Soft Tissue Mobilization of Pectoral (major and minor)  

Pectorialis major tightness will cause the arms to rotate inwards due to the muscle attachment between the thoracic cage and the arm. You can use a tennis ball against the wall and apply pressure on the pec major muscle in the direction of maximal restriction or in a circular fashion to improve mobility in this muscle. You can also use an old carabiner to apply more aggressive pressure. The image below shows the Pectorialis Major with its origin, insertion, and action. Soft tissue mobilization will decrease the likelihood that your arms will rotate inward in a climber’s hunch.

Pec minor is another muscle to address in case of climber’s hunch. Tightness of the Pectoralis Minor can round the shoulder blades forward because of its attachment from the chest wall to the shoulder blade. By performing the same method (tennis ball or carabiner), the individual could apply pressure on this muscle. However, since this muscle is deeper than the Pectoralis Major, slightly more pressure is required to reach this muscle.

Pectoralis Minor Soft Tissue Release

Soft tissue mobilization should be followed by stretching to improve the range of motion. After increasing the pliability of pec major and minor, you can stretch the muscles. To achieve benefits from the stretch, the individual has to stay in position for at least thirty seconds and perform this stretch three times.

Pectoralis Major Doorframe Stretch

To stretch the pec major muscle, the climber should stand between a door frame as shown below with external rotation and horizontal abduction of the arm, while lunging forward to apply force on the muscle for a minimum of 3 times and a duration of thirty seconds.

Pectoralis Minor Foam Roll Stretch

To stretch the pec minor muscle, the climber will position themselves on a foam roller. Since the pectoralis minor attaches to the shoulder blade, a partner can press on the front of the climber’s inner shoulder to isolate only the pec minor.

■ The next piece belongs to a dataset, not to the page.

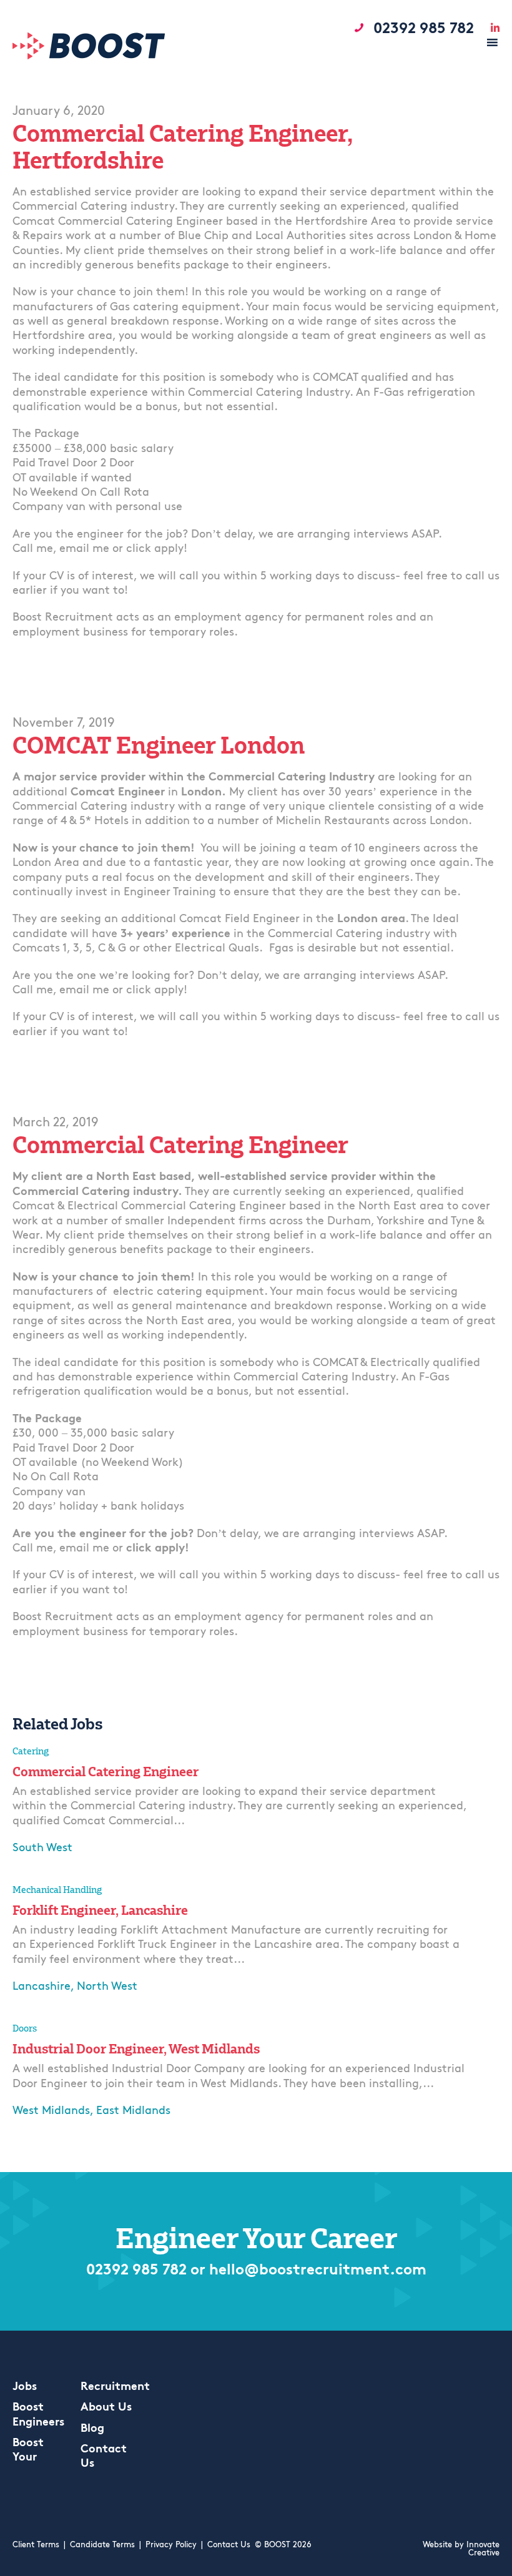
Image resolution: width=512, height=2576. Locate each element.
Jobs (24, 2387)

If that is not done, this stretch is for both pectoralis minor and major.

In the next step of mobility, we need to increase the amount of pressure to achieve maximum benefit for elongating the desired muscle.

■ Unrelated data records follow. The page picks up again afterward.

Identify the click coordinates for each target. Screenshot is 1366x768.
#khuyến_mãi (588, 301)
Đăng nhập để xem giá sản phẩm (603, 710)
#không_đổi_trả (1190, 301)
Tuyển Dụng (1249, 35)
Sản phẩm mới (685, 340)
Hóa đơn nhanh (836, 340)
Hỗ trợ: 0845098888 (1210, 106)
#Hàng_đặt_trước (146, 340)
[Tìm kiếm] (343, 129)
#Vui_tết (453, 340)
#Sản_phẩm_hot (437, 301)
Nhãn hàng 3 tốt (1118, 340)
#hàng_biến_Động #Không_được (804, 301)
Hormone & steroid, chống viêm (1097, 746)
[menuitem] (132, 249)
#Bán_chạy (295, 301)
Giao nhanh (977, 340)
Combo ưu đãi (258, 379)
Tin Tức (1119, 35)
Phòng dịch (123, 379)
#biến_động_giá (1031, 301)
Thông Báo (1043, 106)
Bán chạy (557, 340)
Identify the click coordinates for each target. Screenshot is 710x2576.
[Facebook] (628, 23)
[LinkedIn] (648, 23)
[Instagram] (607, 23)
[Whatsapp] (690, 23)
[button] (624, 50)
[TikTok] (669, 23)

Pectoralis Minor Stretch Progression

To stretch the Pectoralis Minor, loop a band around your upper arm next to your armpit crease and face away from the anchor. Place your arm behind your head with your elbow bent and move your body forward to feel a stretch in the front part of your shoulder. Perform this stretch for a minimum of three times and a duration of thirty seconds.

Pectoralis Major Stretch Progression

To stretch the Pectoralis Major, loop a band around your upper arm next to your elbow and face away from the anchor. With your arm bent at 90 degrees, move forward to feel a stretch in front of your shoulder in the pectoral muscle. You can move the band further towards your elbow to increase the stretch or reach your arm up and down in the air. Perform this stretch 3 times at a duration of thirty seconds each.

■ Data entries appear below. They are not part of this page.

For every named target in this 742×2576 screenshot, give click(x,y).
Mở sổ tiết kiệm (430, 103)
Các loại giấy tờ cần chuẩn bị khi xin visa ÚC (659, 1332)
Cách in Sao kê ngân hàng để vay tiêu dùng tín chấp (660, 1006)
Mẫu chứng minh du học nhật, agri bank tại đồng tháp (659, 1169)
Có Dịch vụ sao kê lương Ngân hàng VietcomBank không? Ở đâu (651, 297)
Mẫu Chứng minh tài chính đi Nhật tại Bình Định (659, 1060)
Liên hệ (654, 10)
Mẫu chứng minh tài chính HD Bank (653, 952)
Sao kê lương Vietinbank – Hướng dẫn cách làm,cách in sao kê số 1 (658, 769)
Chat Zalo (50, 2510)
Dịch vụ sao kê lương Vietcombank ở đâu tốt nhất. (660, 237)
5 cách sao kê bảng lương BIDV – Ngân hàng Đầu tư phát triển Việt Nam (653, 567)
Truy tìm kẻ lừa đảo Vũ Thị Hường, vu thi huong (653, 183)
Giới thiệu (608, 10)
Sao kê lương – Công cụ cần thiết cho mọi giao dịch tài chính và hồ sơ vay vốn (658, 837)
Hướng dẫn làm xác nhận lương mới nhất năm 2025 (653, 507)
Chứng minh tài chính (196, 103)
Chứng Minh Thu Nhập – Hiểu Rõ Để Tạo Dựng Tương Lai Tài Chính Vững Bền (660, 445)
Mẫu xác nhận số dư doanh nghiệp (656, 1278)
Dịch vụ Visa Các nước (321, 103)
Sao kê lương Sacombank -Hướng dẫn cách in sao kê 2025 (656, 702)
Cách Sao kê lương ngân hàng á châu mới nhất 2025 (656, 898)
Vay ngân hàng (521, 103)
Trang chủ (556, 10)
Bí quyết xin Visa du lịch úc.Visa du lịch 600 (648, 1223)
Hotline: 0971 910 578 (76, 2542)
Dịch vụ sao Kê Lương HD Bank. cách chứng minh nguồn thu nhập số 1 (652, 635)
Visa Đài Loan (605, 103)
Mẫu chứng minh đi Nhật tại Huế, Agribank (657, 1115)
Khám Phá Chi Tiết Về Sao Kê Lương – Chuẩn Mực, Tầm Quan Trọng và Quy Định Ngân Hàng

Thoracic Spine Extension Foam Roll

This exercise targets the thoracic spine directly and pushes the spine in the opposite direction of a climbing hunch. Place the foam roller on the floor and lie on your back with the knees bent while aligning the foam roller horizontally with the shoulder blades. With arms behind the head, lower your head as close as you can to the floor until you feel a stretch behind the back of the thoracic spine.  Maintain engaged abdominal muscles and proper low back posture during the exercise and make sure not to over extend your neck. This exercise should be performed three times at a thirty second duration.

Thoracic Spine Extension Progression

To progress the thoracic extension, you could sit on a ball and step forward to lower the back onto the ball. Next, you should place the ball directly under the shoulder blades and open the arms on each side to increase the stretch. Then, you should maintain this position and relax for thirty seconds and repeat three times.